Quando jovem, R.W. sempre quis ser comediante. Seus pais eram totalmente contra essa ideia e queriam que ele seguisse uma carreira tradicional, que lhe proporcionasse mais segurança e estabilidade.

Mesmo contra a vontade dos pais, R.W. arriscou tudo na carreira artística e logo se tornou um comediante de sucesso, mas era só o começo. Sua ambição era muito maior. Agora ele queria ter um talk-show em rede nacional e queria ser número um na audiência. Conseguiu.

Não satisfeito, quis arriscar na carreira de ator em Hollywood, uma das profissões com maior índice de fracasso. Los Angeles é conhecida como a terra das ilusões, dos sonhos perdidos, pois diariamente pessoas do mundo inteiro desembarcam ali cheias de esperança, mas a dura realidade é que apenas 0,001 realmente dá certo.

Mesmo assim, R.W. triunfou! Tornou-se um dos atores de comédia mais bem pagos de seu tempo e com uma das maiores bilheterias. O que mais alguém assim poderia almejar? Pois ele ainda não estava satisfeito, afinal precisamos crescer sempre, não é? Precisamos de sonhos que nos façam seguir em frente.

Seu próximo objetivo era ganhar o Oscar e, para provar que seu talento ia além da comédia, seu prêmio teria que ser por um papel dramático. Com seu talento descomunal conquistou a estatueta tão cobiçada. Estava no topo do mundo e era amado por milhões de pessoas de todas as partes do globo.

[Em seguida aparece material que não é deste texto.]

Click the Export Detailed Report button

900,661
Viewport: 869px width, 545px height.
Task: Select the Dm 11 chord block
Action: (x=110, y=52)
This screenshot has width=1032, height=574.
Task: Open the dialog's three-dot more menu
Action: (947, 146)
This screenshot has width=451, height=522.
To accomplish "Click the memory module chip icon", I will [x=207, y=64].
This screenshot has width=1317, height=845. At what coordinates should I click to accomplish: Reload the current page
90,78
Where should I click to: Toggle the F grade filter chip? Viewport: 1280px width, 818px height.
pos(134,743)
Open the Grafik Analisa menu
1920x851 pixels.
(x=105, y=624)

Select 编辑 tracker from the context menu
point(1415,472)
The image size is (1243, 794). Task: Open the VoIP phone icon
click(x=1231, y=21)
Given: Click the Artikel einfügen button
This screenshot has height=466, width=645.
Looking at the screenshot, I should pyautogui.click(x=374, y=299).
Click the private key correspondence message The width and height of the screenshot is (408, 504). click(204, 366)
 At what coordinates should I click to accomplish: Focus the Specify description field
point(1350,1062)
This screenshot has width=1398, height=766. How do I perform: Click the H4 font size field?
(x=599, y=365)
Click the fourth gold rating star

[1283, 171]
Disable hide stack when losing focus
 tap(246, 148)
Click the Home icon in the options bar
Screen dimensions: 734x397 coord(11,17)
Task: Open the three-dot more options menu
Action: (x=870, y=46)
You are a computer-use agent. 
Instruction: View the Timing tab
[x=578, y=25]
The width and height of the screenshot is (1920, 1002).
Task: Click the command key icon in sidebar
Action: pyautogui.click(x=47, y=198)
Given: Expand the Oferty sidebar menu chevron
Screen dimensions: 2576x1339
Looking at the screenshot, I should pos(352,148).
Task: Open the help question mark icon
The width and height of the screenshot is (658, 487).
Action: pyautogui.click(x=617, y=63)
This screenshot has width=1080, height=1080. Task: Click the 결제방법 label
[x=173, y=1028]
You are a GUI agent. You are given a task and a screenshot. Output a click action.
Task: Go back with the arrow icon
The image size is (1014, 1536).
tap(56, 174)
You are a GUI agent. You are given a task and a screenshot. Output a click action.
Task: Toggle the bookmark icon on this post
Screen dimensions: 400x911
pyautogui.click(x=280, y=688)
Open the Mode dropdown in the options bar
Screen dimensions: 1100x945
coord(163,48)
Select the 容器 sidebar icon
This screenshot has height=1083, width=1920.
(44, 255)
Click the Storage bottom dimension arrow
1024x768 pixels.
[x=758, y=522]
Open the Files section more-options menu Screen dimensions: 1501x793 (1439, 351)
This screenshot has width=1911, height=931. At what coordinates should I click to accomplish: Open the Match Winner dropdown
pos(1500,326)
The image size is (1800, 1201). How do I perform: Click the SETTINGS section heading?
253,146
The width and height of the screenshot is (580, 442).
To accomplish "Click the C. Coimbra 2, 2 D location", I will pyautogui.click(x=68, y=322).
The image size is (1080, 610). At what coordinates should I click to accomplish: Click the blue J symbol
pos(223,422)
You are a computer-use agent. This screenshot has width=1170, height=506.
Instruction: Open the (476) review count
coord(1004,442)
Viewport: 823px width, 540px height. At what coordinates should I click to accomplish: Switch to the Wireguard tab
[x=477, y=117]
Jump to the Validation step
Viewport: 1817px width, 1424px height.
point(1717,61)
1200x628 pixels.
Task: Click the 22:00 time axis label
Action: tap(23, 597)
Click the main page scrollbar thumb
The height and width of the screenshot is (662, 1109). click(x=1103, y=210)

Mesmo com todo esse sucesso, no dia 11 de agosto de 2014, R.W. enrolou uma corda em seu pescoço, amarrou-a cuidadosamente em uma viga na sua casa, subiu em uma cadeira e saltou para a morte. Robin Williams havia se suicidado.

 

O que realmente é sucesso?

Essa história nos faz questionar o que realmente é o sucesso. Afinal, antes de sua morte, qualquer pessoa responderia que ele era um artista de sucesso. Mas, para Robin Williams chegar ao ponto de tirar a própria vida é porque já se encontrava em um nível quase insuportável de sofrimento.

Por isso, é importante distinguir claramente ilusão de sucesso do que eu considero o “Verdadeiro Sucesso”, cuja minha humilde definição trago aqui:

A capacidade de um indivíduo de alcançar a excelência de si mesmo, de transformar sua vida naquilo que sempre sonhou e de contribuir de uma maneira significativa para o mundo ao seu redor.

Arthur Schopenhauer tem um conceito de sabedoria de que eu gosto bastante e que complementa a ideia que quero passar aqui:

Por sabedoria entendo a arte de tornar a vida a mais agradável e feliz possível.

Veja como os valores se alteram e as coisas mudam bastante diante dessa definição. De que adianta conquistar fama, fortuna, poder, se internamente você é um miserável?

 

A lição de Chris Cornell

Outro exemplo é o do grande vocalista Chris Cornell. Aparentemente, ele “tinha tudo”, era uma das melhores vozes do rock, tinha fama, dinheiro, seguidores em todo o mundo e, mesmo assim, colocou um ponto final em sua vida aos 52 anos enforcando-se e deixando esposa e três filhos. Como explicar?

Tudo que tem um preço é barato. Só aquilo que o dinheiro não compra é realmente caro, e quem não o adquirir será sempre um miserável, ainda que seja milionário. (Augusto Cury)

A vida é um jogo interior. É dentro de sua mente que a sua vida acontece. Você pode ter dinheiro e viajar para qualquer lugar do mundo, mas não há como escapar de si mesmo. Todos nós somos prisioneiros de nossa mente, por isso é bom cuidar bem dela.

Aliás, dessa reflexão eu procuro buscar entender uma velha lição da Bíblia de “nunca julgar os outros”, pois nenhum de nós conhece a luta íntima que se passa no interior de cada um. Para quem vê de fora é fácil decretar uma sentença.

Por isso, lembre-se de que toda mudança para ser permanente tem de ocorrer primeiro em sua mente.

No entanto, como podemos reprogramar nossa mente? Aí que está a grande questão… este é um assunto para uma outra oportunidade.